Jennifer Brea, whose award-winning film Unrest was nominated in the prestigious documentary category, made the plea at a special screening at the Scottish Parliament sponsored by SNP MSP Ben Macpherson.
The film charting her personal struggle with the condition has been hailed for raising awareness of the little-understood illness that is estimated to affect around 21,000 people in Scotland.
Myalgic Encephalomyelitis (ME), sometimes known as Chronic Fatigue Syndrome, is a debilitating neuro-immune disease which causes symptoms including profound fatigue and cognitive impairment.
It can strike people of all ages and devastate previously healthy and active lives, but despite this there is no effective treatment available on the NHS and no ME specialists in Scotland's hospitals.
Campaigners want MSPs to ask their local health boards to fund a specialist ME nurse and press for more education and training on the illness for healthcare staff.
Speaking at the reception via Skype, Ms Brea said: "The debate over whether this illness is physiological is over.
"But despite this - and this is true in Scotland, it's true across the UK, it's true all around the world - we've done almost nothing to invest in the research and care of this patient population due to the stigma, the misperceptions and the invisibility of the disease."

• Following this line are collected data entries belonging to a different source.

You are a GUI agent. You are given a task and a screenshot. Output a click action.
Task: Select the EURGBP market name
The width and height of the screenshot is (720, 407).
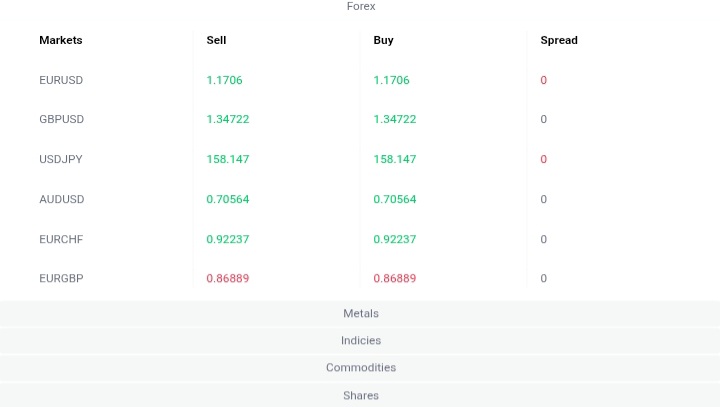point(61,279)
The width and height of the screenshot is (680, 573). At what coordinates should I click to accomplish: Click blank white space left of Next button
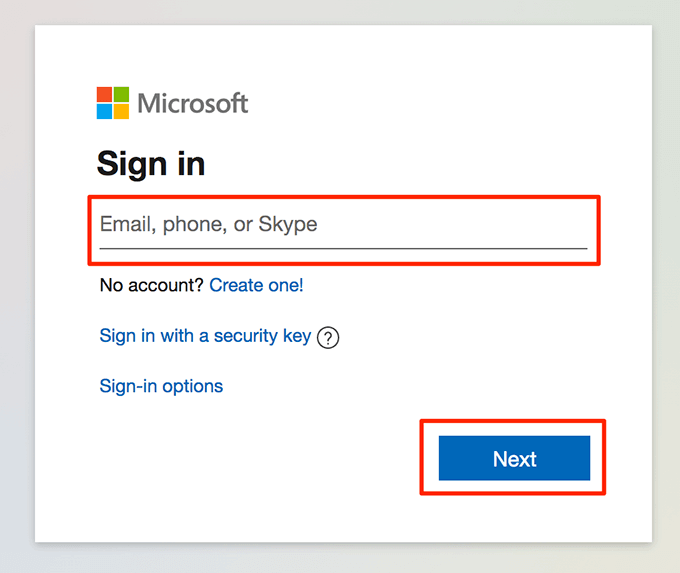(250, 460)
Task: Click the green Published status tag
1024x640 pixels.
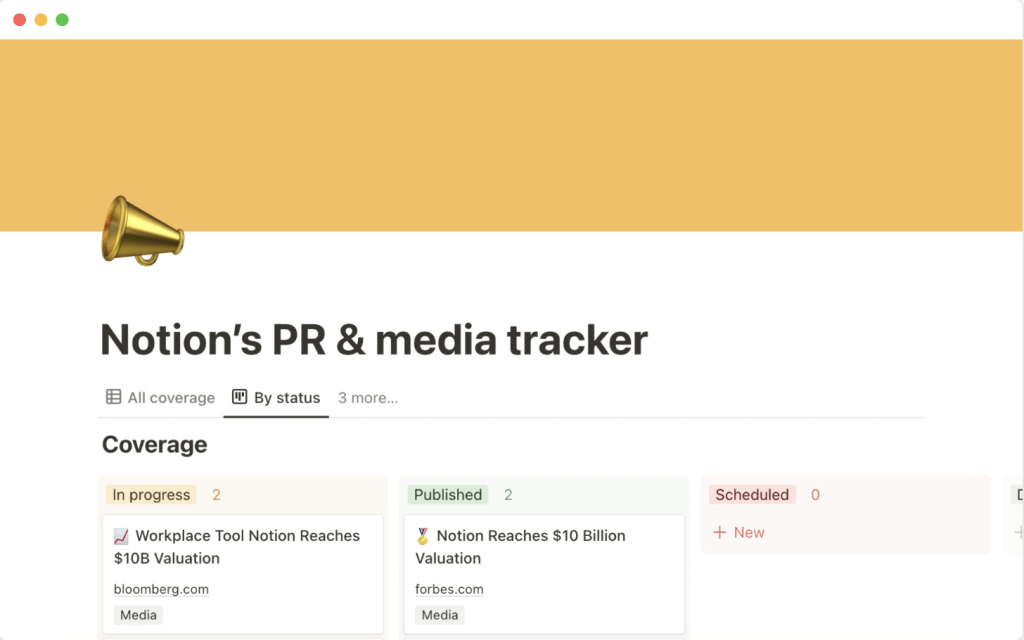Action: pyautogui.click(x=448, y=494)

She urged MSPs to "to help us end the the silence and the invisibility, to help us bring our stories into the light".
Kim Gurav, from Edinburgh, has had ME for around three years, and helped organise a series of screenings of the film throughout the capital despite being housebound.
The 34-year-old, who had to give up her job in HR at Edinburgh University, said a lack of information, support and advice precipitated a deterioration in her condition and left her feeling "entirely abandoned" by the system.

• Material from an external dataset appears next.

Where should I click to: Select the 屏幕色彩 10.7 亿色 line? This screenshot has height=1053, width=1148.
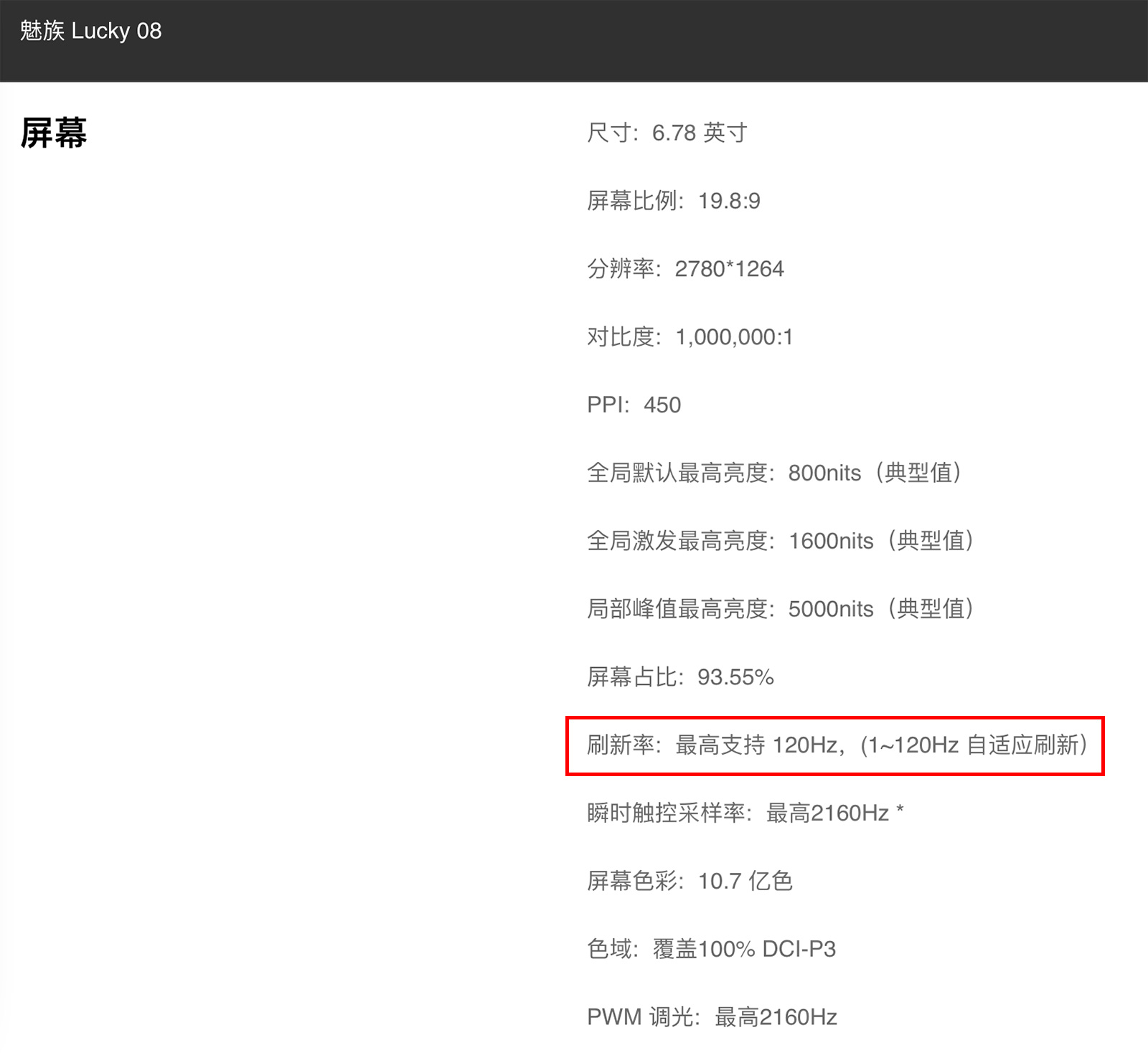(690, 881)
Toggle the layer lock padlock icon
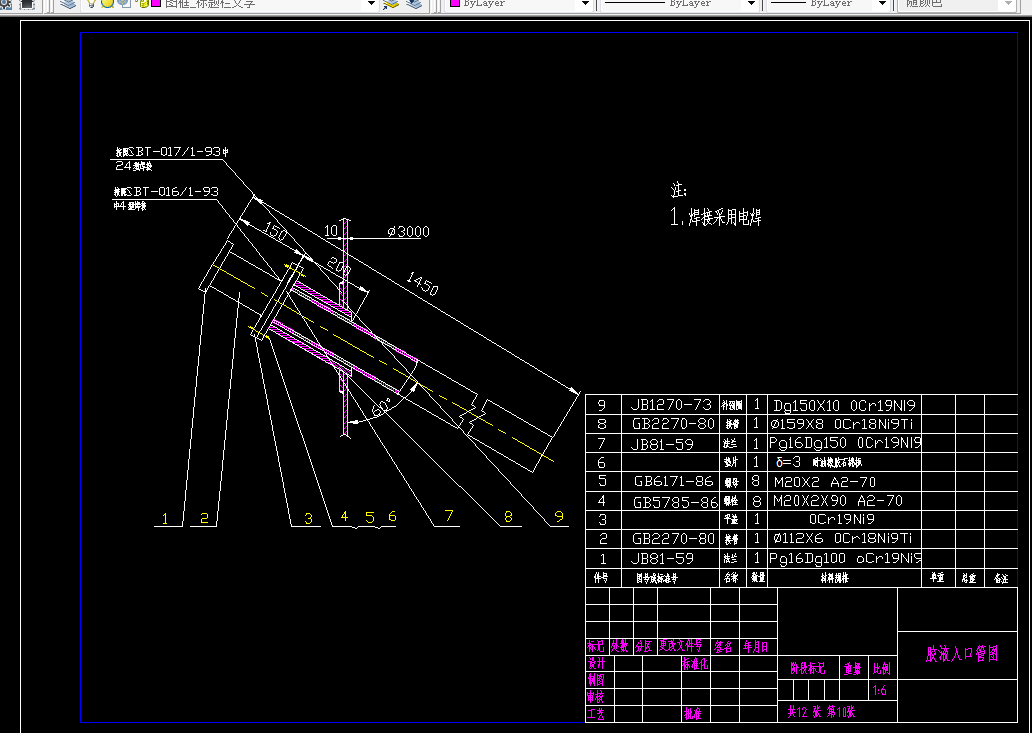The image size is (1032, 733). 143,3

She said: "Sometimes it feels like I've lost almost everything.
"If I had had any help or support and had been told how to pace, how to handle my symptoms, I could have still had a life.
"I could have been at 70% of a healthy person instead of being probably at 5% if I'd had early advice and information on ME and that is not much to give a patient, that really isn't that difficult."

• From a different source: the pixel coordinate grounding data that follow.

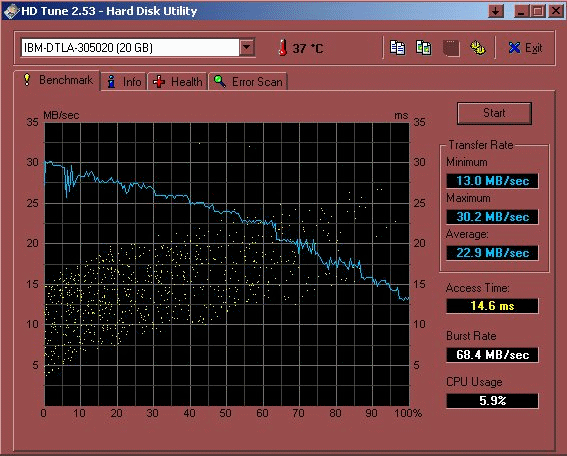Go to the Error Scan tab
This screenshot has height=456, width=567.
pos(248,82)
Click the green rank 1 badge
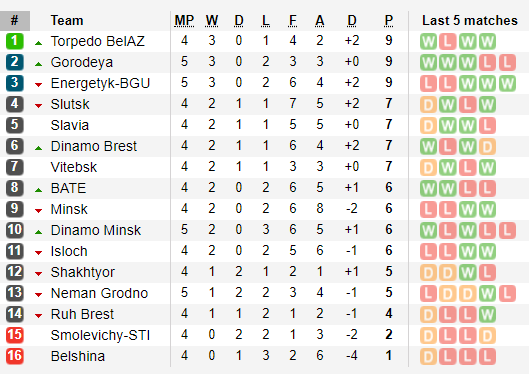This screenshot has width=529, height=374. [x=15, y=41]
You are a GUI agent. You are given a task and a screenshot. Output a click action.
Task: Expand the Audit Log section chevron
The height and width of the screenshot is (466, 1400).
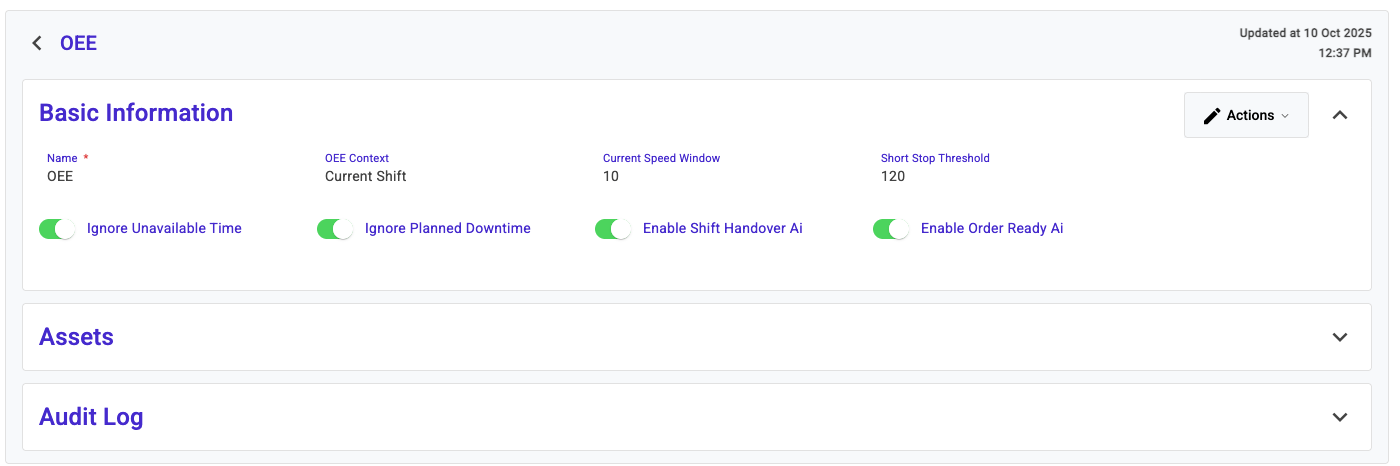pos(1340,417)
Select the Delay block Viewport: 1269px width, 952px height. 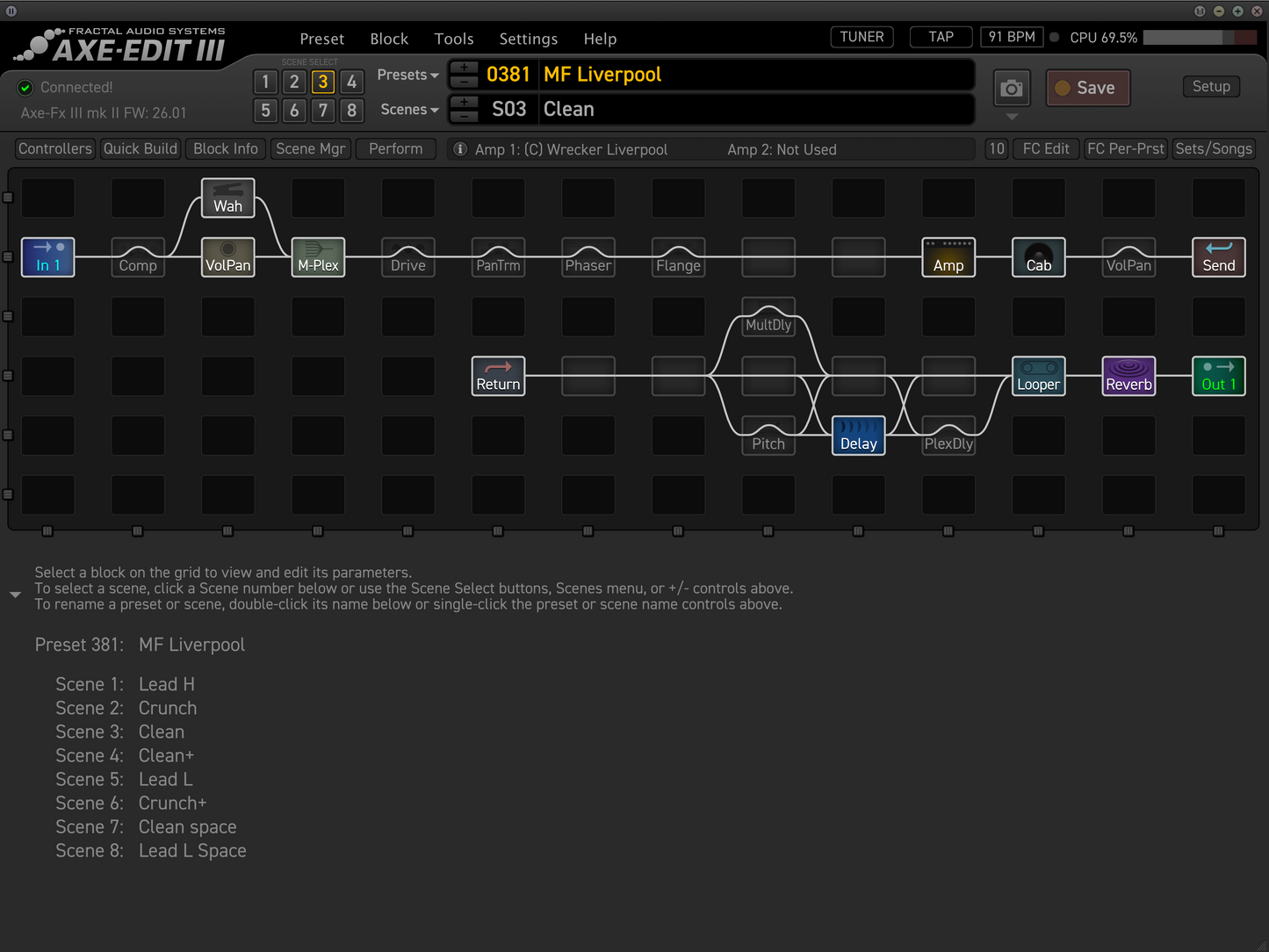click(x=857, y=436)
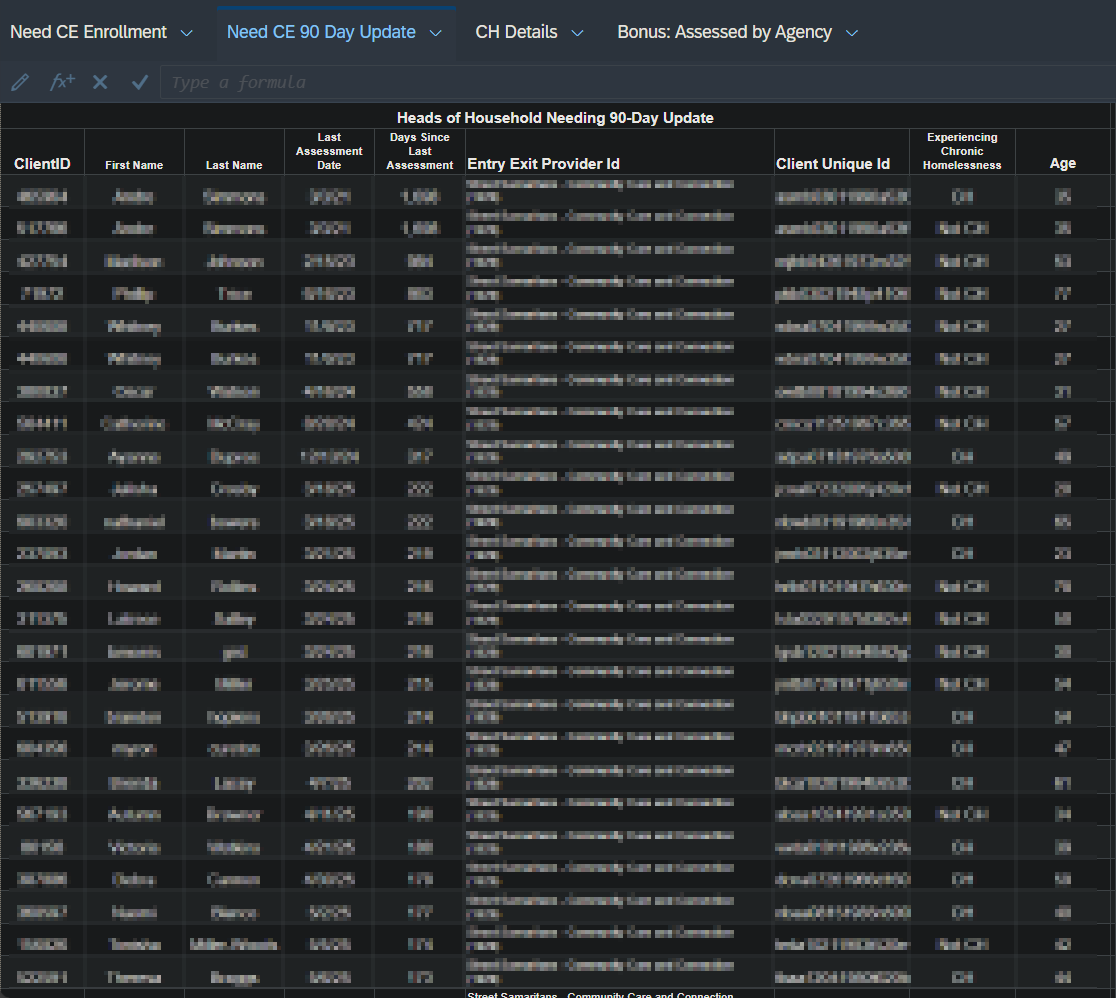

She believes Unrest could prove a turning point in changing public attitudes towards the illness.
"The film has given me so much hope, and hope can be in very short supply at times.
"Jen Brea is speaking up on our behalf and through this film telling the story of thousands of us who suffer."
Janet Sylvester, whose daughter Emma, 24, has a severe form of the illness, organised the Holyrood event with a group of people with ME.
"I think what Unrest has done is it has really provided a platform for people like us to do something different and give a focus to the campaign and see what we can make happen."
She said there had so far been a very positive response from MSPs.
"There is a lot of interest in finding out what can happen next so that's been very encouraging.